Evidentemente, después de milenios de reciclaje anímico, la humanidad sigue careciendo de la sabiduría necesaria para evitar el destino anunciado de los engendros y los náufragos. Ya elijamos nuestra vida en el tramo final de la travesía del averno o nos condicionen nuestras circunstancias natales, la evidencia demuestra que, por muy sofisticados que fueren nuestro saber e intelecto, acabamos repitiendo los mismos patrones de ignorancia, división y conflicto per saecula saeculorum. Nuestro amor sigue centrándose en una identidad tribal y partidista, con sus apegos, atributos e idearios separatistas. El núcleo de nuestra identidad es la identificación con una tradición, con una herencia étnica, ideológica y cultural en cuyo seno creemos consolidar la esencia de nuestro propio ser.
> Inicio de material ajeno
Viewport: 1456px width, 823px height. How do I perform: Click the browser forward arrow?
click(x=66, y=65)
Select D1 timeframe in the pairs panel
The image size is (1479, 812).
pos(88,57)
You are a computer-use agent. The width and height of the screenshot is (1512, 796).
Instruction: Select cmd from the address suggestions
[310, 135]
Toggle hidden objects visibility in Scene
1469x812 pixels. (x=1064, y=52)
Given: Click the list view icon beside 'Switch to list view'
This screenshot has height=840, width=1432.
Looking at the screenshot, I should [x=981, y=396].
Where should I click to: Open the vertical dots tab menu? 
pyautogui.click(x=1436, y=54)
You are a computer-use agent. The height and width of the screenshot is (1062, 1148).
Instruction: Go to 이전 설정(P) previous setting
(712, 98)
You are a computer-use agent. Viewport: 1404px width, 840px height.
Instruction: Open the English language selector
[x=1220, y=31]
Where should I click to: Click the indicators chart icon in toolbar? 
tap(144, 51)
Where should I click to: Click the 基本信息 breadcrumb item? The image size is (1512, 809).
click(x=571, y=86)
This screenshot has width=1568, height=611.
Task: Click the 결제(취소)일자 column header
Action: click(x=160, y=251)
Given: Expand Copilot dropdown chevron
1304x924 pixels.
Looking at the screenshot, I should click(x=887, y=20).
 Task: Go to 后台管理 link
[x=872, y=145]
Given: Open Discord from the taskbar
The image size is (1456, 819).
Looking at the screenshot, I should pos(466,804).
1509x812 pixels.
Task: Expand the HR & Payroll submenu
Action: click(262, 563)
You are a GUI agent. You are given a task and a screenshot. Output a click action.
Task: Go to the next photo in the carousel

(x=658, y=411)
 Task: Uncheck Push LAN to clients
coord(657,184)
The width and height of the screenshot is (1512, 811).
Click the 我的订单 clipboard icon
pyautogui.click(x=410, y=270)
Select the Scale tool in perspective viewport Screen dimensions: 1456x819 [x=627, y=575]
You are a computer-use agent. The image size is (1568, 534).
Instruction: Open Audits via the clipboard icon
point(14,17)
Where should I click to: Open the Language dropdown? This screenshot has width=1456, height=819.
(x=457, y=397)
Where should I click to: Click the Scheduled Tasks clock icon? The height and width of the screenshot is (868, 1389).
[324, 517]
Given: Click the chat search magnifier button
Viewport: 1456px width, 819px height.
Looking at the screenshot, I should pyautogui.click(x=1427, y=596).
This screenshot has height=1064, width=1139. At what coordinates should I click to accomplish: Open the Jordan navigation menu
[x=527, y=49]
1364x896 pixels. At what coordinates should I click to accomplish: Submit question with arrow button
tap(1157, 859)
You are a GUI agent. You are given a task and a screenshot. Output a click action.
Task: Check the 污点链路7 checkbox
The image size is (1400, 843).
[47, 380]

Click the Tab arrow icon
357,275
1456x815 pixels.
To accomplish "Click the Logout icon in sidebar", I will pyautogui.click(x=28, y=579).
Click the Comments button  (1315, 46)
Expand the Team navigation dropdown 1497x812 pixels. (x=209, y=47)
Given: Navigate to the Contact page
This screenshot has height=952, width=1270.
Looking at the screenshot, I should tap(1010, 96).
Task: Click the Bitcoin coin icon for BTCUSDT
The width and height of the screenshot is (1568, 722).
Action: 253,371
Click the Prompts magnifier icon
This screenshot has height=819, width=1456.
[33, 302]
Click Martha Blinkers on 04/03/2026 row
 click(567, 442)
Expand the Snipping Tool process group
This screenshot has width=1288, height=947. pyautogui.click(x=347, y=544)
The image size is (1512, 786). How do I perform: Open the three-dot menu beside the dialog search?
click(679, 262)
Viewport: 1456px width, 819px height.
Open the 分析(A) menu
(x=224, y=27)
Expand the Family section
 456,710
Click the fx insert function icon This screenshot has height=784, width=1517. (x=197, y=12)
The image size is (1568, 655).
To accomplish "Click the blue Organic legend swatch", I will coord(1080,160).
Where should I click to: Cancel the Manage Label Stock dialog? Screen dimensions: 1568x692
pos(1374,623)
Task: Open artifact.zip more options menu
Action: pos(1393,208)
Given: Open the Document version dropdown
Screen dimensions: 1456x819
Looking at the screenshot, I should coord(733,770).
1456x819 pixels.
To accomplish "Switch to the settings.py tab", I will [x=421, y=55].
En consecuencia, la identidad adquiere un valor supremo por el que debemos estar dispuestos a sacrificarlo todo y en cuyo despliegue de violencia la muerte se convierte en un instrumento de supervivencia de la estructura identitaria que centra al individuo y aglutina a la colectividad. 

La ironía es que la identidad, como identificación con el pasado, está esencialmente muerta. De ahí que los sabios proclamen su defunción y recomienden su entierro, pues su persistencia nos condena al desamor y la guerra. Al disolver las identidades que nos separan, al dejar de ser el instrumento de los designios siniestros del yo que dan lugar al amplio panorama de destrucción y sufrimiento, la muerte ya no está reñida con el amor, sino que está en su misma fuente. En la disolución del conflicto hay amor y, según los romanos, amor vincit omnia.